Publishers Weekly (starred review):
Vollmer (This World Is Not Your Home) explores in this luminous memoir the illusion of time, the oddities of faith, and the vagaries of the heart by way of a family mystery. Shortly after his mother’s death, Vollmer received a call from his father informing him that “some weird stuff’s been happening.” So begins a braided narrative spanning the year between the 2019 and 2020 winter solstices that tracks the investigation into “blinking lights in the woods” behind Vollmer’s father’s house, Vollmer’s breakaway from the Seventh-day Adventist church, and the surreal early media coverage of the pandemic. “The longer I lived,” he writes, “the less certain I felt about any so-called ‘beliefs’ I might ever lay claim to,” as Covid spreads and he considers whether the phenomenon at his father’s home might be his mother’s spirit. In sinewy, often lyrical prose, Vollmer documents the descent into despair and doubt that leads him to seek counsel from, among others, a local Episcopal rector and a “shamanic psychotherapist” quarantining in Spain. As his father reconnects with and then marries an old flame, the lights vanish, “and though I could no longer find her physical body,” Vollmer writes, “I’d returned to a world where my mother was everywhere.” This engaging what’s-in-the-woods puzzle elegantly probes the questions that characterize deep relationships and deeper mysteries.
Foreword (starred review):
All of Us Together in the End is an unforgettable record of “a purposeful journey” that became “a collision with the ineffable.”
Kirkus:
A writer navigates the challenging first year of the pandemic in addition to the grief caused by the death of his mother. In January 2020, as the Covid-19 virus was just arriving in the U.S., Vollmer, a professor of English and author of two books of short stories and two essay collections, was mourning the loss of his mother, who had died three months earlier due to complications related to Alzheimer’s and Parkinson’s. He was also becoming increasingly obsessed with the mysterious lights his father saw flickering in the woods almost nightly at their family home in the mountains of western North Carolina.

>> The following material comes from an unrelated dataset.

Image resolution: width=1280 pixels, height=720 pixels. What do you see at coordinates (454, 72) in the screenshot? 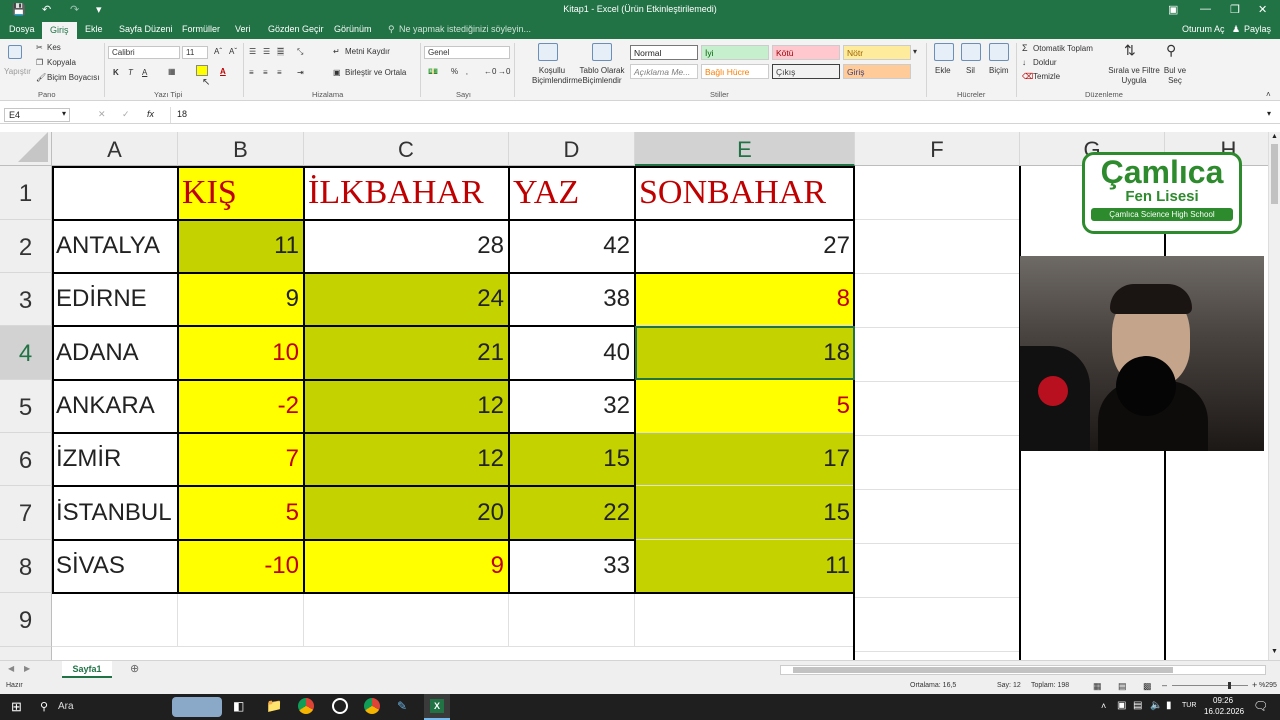
I see `percent-icon: %` at bounding box center [454, 72].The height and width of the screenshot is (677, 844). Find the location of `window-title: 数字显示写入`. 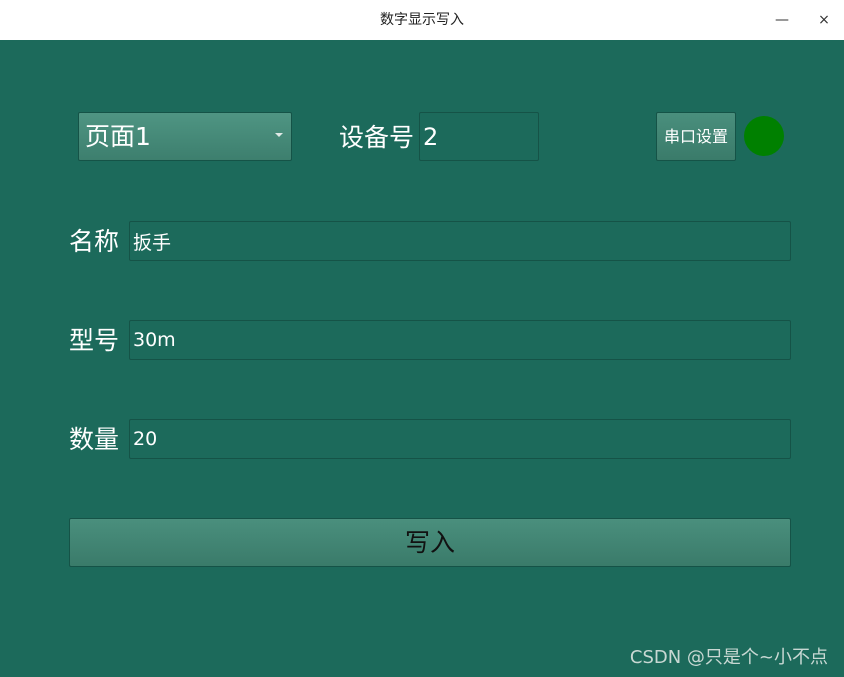

window-title: 数字显示写入 is located at coordinates (422, 20).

Vollmer wondered if the lights were a sign that his mother was trying to communicate with them from beyond the grave. His father, a staunch Seventh-day Adventist, refused to believe in the possibility of ghostly presences, but he grew increasingly unsettled by the lights, to the point that several of his friends and colleagues called his son, concerned about his mental state. By May 2020, his father had reconnected with Jolene, a woman he knew in college now living in Guam. At that time, the lights stopped appearing. Two months later, Jolene was in the U.S., and the two immediately married. Much of the book revolves around the author’s swirling memories of the past, particularly of his dynamic and loving mother before her decline. Those memories are entangled with his ambivalent relationship with the strict religion in which he was raised as well as with his mother’s concerns that his abandonment of Adventism would risk the possibility that his family could reunite “all of us together in the end” in the afterlife. Raising more questions than he answers, Vollmer nevertheless delicately portrays his “unmoored” state of mind and its evolving connection to radical changes to his family and the world. A tender and touching, if inconclusive, tribute to family bonds.